# DFW Aquatic Plant Club Meeting July 22nd in Mesquite



## bsboust (Nov 26, 2014)

DFW Aquatic Plant Club Meeting July 22nd Meeting In Mesquite

The July 2017 DFW Aquatic Plant Club meeting will be held at at the home of Danny Griffin (mooncon) in Mesquite, Texas on Saturday July 22nd at 1 PM. 
As no meeting subject has been set, suggestions are welcome. Drawings for door prizes and the plant swap will be held at the end of the meeting and both are limited to DFW-APC members. Please bring drinks or a snack to share and be sure to sign in when you arrive as the numbered signature sheet will be used to award door prizes.
DFW-APC members will receive an email with meeting details including the address. For others wishing to attend please send a PM request to Crownman or bsboust via dfwfishbox or dfwapc for the address.

Brad Boustead (bsboust)
Secretary DFW Aquatic Plant Club


----------



## fishyjoe24 (May 18, 2010)

I'll be bring some mon. carlo fore ground, rotala , and some java,and african fern.


----------



## CrownMan (Sep 12, 2005)

I have a couple of Red Wag Sword Trios (one male and two females) I can bring and some Endlers if anyone would like them. I have some young platinum mollies and marble mollies that are too young to sex yet that I can bring as well.

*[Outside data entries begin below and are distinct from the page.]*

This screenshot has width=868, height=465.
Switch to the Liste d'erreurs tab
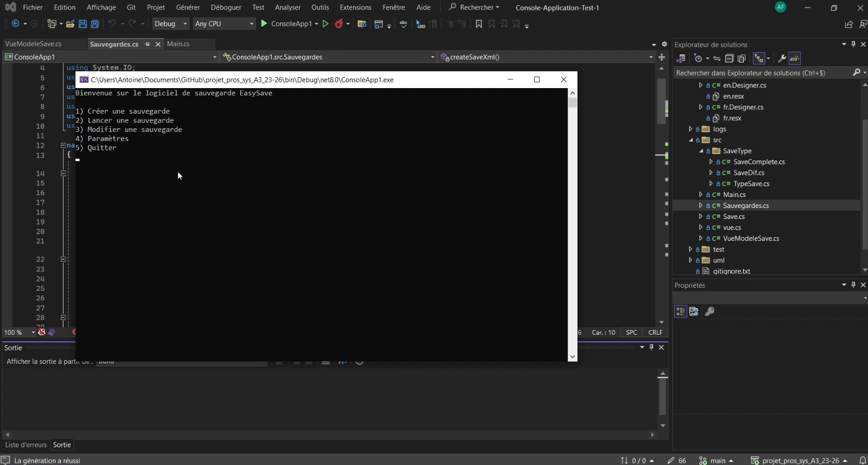pos(26,445)
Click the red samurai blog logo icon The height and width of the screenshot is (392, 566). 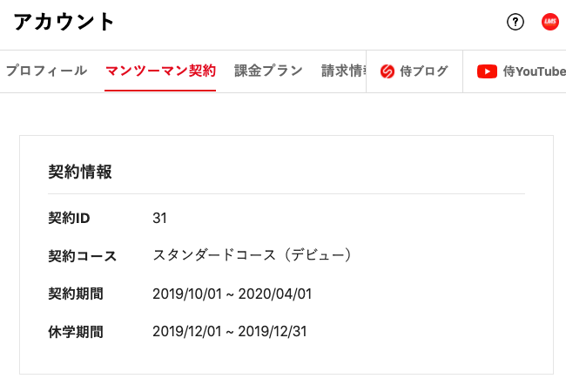coord(387,71)
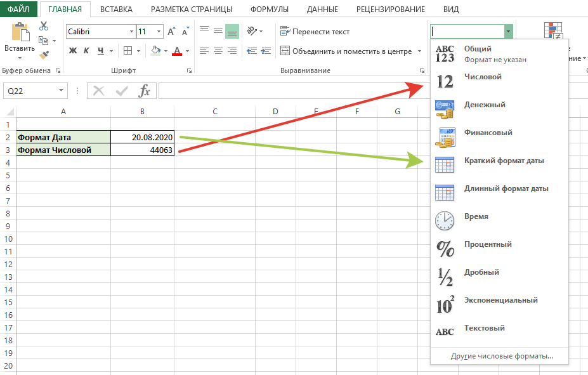588x375 pixels.
Task: Click the Cut scissors icon
Action: (44, 26)
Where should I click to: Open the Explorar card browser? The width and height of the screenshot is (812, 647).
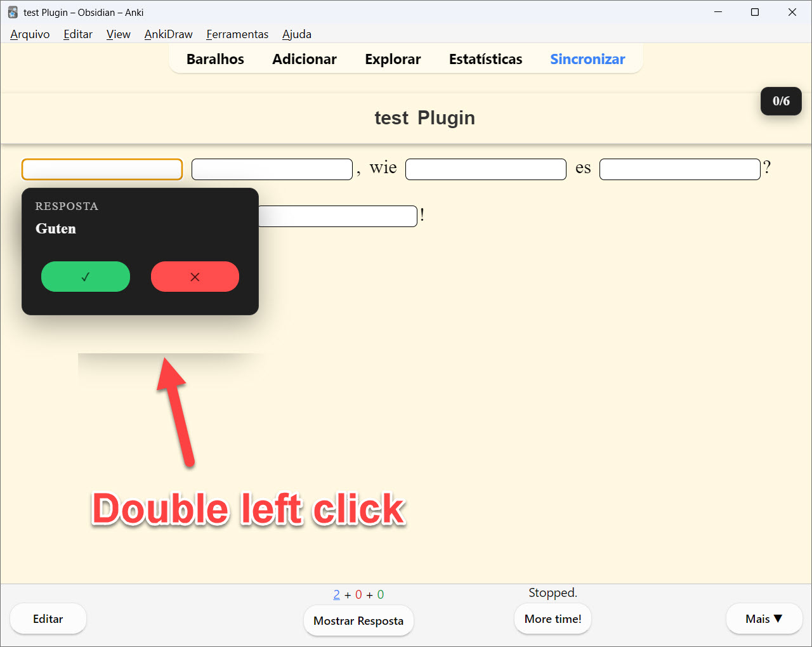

Also I will be bringing a collection of plants from my 40 gallon breeder which includes a number of mid size crypts, bacopa and one or two different types of Bucephalandra.


----------



## MacFan (Jul 30, 2006)

Anyone have any shrimp they want to sell? I had a nice cherry colony but lost it fighting Ich. My Amano shrimp are happy, but that's it. I bought 10 blue shrimp a while ago, but while I saw one some time after adding them, they're small and I can't tell if they're still alive, reproducing, etc. I do have a small tank I may setup as a shrimp tank and breed them there first. I'm probably not up for Crystal shrimp at present, even though I love them.


----------



## MacFan (Jul 30, 2006)

I renewed my membership at the meeting in May I think? but haven't received any emails from the club, so I'm not sure if I've been added to the mailing list or not.


----------



## stmarshall (Jan 24, 2012)

i will say one thing about this past meeting. or a meeting with n topic I learned a whole lot about stuff. I thank the host for his place and loved the dogs and all who came. Can't wait until our next meeting.


----------



## MacFan (Jul 30, 2006)

At the meeting, some people mentioned a desire for clear acrylic LED light mounts. Where can I learn more about what is required for those? If there is a market for it, we can probably develop a solution.


----------



## CrownMan (Sep 12, 2005)

MacFan, the LED light extensions that Brad were talking about are on the www.elevateshrimp.com website. They make and sell a variety of what looks like 3D printer made objects such as moss walls, water bucket hose guides and Finnex light extenders, etc. A lot of club members have the finnex lights on their tanks. Brad has at least 1 pair of them and the next meeting in September is at his home.


----------